The CD player is dead.......


I am still waiting for someone to explain why a cd player is superior to storing music on a hard drive and going to a dac. Probably because you all know it's not.

Every cd player has a dac. I'll repeat that. Every cd player has a dac. So if you can store the ones and zeros on a hard drive and use error correction JUST ONCE and then go to a high end dac, isn't that better than relying on a cd player's "on the fly" jitter correction every time you play a song? Not to mention the convenience of having hundreds of albums at your fingertips via an itouch remote.

If cd player sales drop, then will cd sales drop as well, making less music available to rip to a hard drive?
Maybe, but there's the internet to give us all the selection we've been missing. Has anyone been in a Barnes and Noble or Borders lately? The music section has shown shrinkage worse than George Costanza! This is an obvious sign of things to come.....

People still embracing cd players are the "comb over" equivalent of bald men. They're trying to hold on to something that isn't there and they know will ultimately vanish one day.
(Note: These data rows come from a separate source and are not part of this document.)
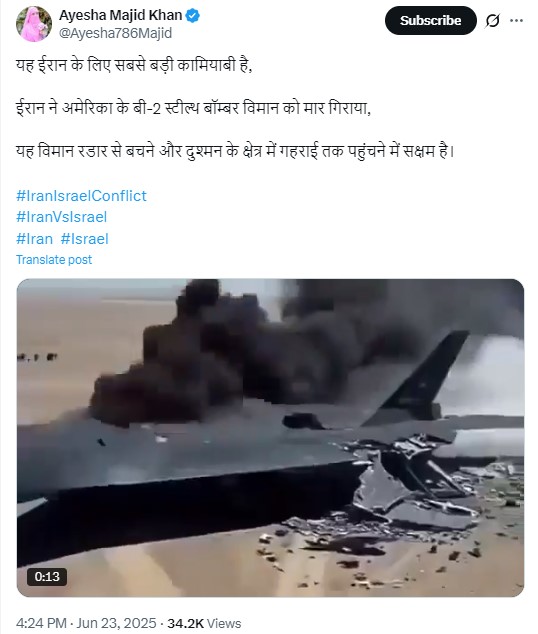Click the Jun 23, 2025 date

[x=116, y=623]
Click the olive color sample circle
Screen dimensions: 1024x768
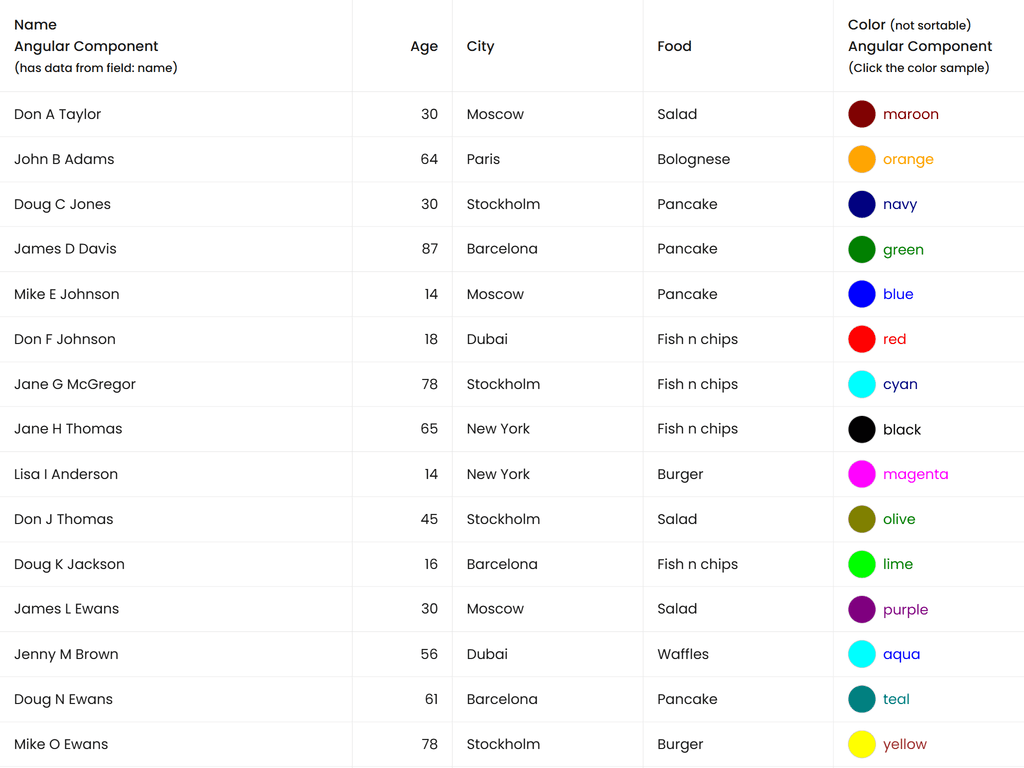click(862, 519)
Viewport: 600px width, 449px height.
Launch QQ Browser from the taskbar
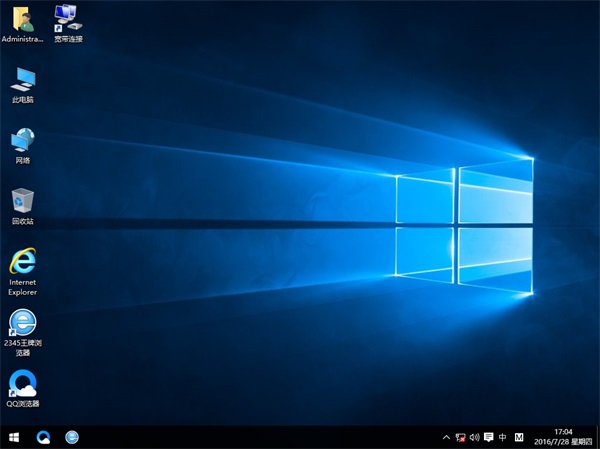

I say sell your cd players and embrace the future of things to come. Don't do the digital "comb over".
devilboy
I would still rather operate a high-end CD player,
than a computer based music system. It just feels better.
Devilboy,
To me it looks like you want to show off your new Weiss DAC!! Gimme a break from the computers...it's my profession. Don't want them when I relax!!!!
Devilboy,

I have had a Levinson No. 31 and Sony SCD1 amoung other players, so I feel qualified to comment and think my hard drive sounds just as good.

Now to be fair, it's more fun (albeit less convenient) and a more luxurious experience to load discs into an exotic, expensive and mysterious device, than to click on a piece of plastic, in the same way that it's more fun to go 100 MPH in a Ferrari than it is in a Nissan.

The real reason the "comb over" persists, however, is because no one has yet been ingenious enough to figure out how to put a $500 computer in a fancy aluminum chassis and get neurotic audiophiles like myself to shell out $10,000 for it.

As to the high margin buggy whip salesmen and/or enthusiasts above warning of the dangers of hard drives - do they not understand that hard drives can be backed up??

I have been using computers since 1982, and I have never experienced a hard drive failure. I am now typing on a Lenovo netbook, which has been on about 10 hours a day, 7 days a week, for 3 years and also has yet to fail. But I back it up regularly, so who cares if it does fail?

Further to defending things which are supposedly horribly unreliable and no substitute for overpriced audiophile gear, I have had a Behringer DEC2496 and 3 Behringer A500s turned on all day, every day, for about 3 years now. They are all working perfectly and going strong.

Vinyl may not be dead, but yes, I would agree the CD player is dead.
This past CES I had a chance to audition the Sonic Weld USB interface in my system. It was my first direct experience with computer audio. I didn't do anything special to configure my MacBook, just ripped a few CDs (AIFF, error correction) to iTunes and played them back. The computer fed the Sonic Weld via USB and the Sonic Weld fed my DAC via SPDIF. I have to admit the sound was exceptional and compared very favorably to my transport/DAC. However, I never pulled the trigger. It just boiled down to two things:

1. I'm not ready for computer audio. Having followed the PC Audio forum on Audio Asylum the discussions over there can be pretty intimidating, even for someone like myself who is in the computer software industry. Also, those inmates can be just as bad as some vinyl/analog addicts I know ;).

2. The last sentence above leads me to acknowledge that my primary media is vinyl and recently analog reel tape. I greatly enjoy spinning records and my new found interest in analog reel tape conjures up memories of earlier times when tape (cassette) was my only source. Not to mention back then I did a lot of recording, including live shows, and now I have found equal fun recording music on reel tape.

As jaybo said, all media is good if it plays music. Pick your format(s) and most importantly have fun with it.

Oh, and go see live performances as much as possible. There still no real substitute for live music IMO.